Regarding hypofractionated PBT for locally advanced disease, dosimetric analyses have shown a benefit for PBT over 3D-CRT or IMRT in select cases, and this advantage can reasonably be extrapolated to the hypofractionated context. Several phase I and phase II trials have also demonstrated the feasibility of hypofractionated regimens for patients with stage II-III disease who are not candidates for concurrent chemoradiation, with promising local control rates and acceptable toxicity. However, dose-escalation regimens in such cases have been somewhat limited by normal tissue constraints and the degree to which mediastinal structures can be spared. Ideally, the dosimetric advantages of PBT would translate into the ability to prescribe increasing fraction sizes, which would maintain reasonable rates of adverse events while improving local control.
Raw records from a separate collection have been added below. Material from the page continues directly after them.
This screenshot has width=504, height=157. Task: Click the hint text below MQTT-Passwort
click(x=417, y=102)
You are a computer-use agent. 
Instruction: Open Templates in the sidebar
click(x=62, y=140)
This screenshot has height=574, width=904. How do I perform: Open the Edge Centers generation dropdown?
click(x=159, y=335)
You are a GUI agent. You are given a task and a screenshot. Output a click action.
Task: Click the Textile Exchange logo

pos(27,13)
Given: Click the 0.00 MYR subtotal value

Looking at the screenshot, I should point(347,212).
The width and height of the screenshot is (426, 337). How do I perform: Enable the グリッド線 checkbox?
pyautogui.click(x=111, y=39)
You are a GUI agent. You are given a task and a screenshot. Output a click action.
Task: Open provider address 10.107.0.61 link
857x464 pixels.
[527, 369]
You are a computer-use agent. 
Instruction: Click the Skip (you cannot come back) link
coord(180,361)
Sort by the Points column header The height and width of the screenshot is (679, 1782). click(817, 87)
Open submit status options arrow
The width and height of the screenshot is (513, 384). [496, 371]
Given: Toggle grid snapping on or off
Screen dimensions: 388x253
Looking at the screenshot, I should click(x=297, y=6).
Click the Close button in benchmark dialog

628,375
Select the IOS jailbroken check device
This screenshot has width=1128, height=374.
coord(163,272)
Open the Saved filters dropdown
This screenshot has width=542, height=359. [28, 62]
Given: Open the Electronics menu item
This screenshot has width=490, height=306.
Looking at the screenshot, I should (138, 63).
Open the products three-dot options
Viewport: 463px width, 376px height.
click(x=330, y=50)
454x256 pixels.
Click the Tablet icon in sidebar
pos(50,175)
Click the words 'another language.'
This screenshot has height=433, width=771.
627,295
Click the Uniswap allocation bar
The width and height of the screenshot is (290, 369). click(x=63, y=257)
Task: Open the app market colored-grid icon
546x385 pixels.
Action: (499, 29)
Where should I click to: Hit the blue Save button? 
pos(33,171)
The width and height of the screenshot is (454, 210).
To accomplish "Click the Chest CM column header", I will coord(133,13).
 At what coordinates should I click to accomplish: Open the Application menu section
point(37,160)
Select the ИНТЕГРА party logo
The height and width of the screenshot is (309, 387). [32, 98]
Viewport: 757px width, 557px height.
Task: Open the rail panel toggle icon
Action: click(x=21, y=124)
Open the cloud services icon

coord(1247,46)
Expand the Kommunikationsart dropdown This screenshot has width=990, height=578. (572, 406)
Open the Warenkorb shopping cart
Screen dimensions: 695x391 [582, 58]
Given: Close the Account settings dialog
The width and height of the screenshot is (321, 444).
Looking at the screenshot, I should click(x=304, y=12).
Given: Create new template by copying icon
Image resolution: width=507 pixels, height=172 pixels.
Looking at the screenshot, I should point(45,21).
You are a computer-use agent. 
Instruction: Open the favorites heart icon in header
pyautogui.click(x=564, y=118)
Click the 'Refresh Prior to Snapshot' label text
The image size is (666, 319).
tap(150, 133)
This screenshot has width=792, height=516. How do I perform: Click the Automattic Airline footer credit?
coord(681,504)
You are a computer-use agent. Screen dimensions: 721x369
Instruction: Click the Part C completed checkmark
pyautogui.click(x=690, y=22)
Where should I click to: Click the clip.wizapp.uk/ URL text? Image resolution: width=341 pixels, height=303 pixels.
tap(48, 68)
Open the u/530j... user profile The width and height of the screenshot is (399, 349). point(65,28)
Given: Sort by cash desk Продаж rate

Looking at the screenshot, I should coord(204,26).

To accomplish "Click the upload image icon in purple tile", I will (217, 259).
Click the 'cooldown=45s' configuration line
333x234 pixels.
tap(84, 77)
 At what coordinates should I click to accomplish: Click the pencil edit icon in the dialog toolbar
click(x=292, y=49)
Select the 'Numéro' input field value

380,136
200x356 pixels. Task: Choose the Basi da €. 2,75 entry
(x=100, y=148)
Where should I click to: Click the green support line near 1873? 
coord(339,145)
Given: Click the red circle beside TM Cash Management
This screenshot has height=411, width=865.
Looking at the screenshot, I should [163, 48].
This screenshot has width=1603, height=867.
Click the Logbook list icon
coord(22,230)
To date, only one published study has focused solely on hypofractionated PBT for NSCLC, and this analysis showed limited toxicity. However, much more information is needed regarding the safety of hypofractionated PBT before it can be widely adopted, and long-term follow-up is urgently needed to assess chronic toxicities (those appearing more than 12 months after treatment) and rates of disease control and survival compared with conventionally fractionated regimens and prior studies using photon techniques. In a phase I/II study recently opened through the Proton Cooperative Group (Figure 4), patients are to receive concurrent chemotherapy at escalating doses of hypofractionation; this regimen is intended for patients with higher performance status who are also candidates for systemic therapy. The concept is that the increased sparing of normal tissues afforded by PBT will allow more aggressive approaches to be used. Over the next several years, given the growing number of PBT facilities, collaborative efforts in prospective, ideally randomized studies will be crucial for developing appropriately individualized treatments that can take advantage of PBT, a valuable yet limited, resource-intensive, and costly modality, in the hypofractionated setting.
Disclosure: The authors declare no conflict of interest.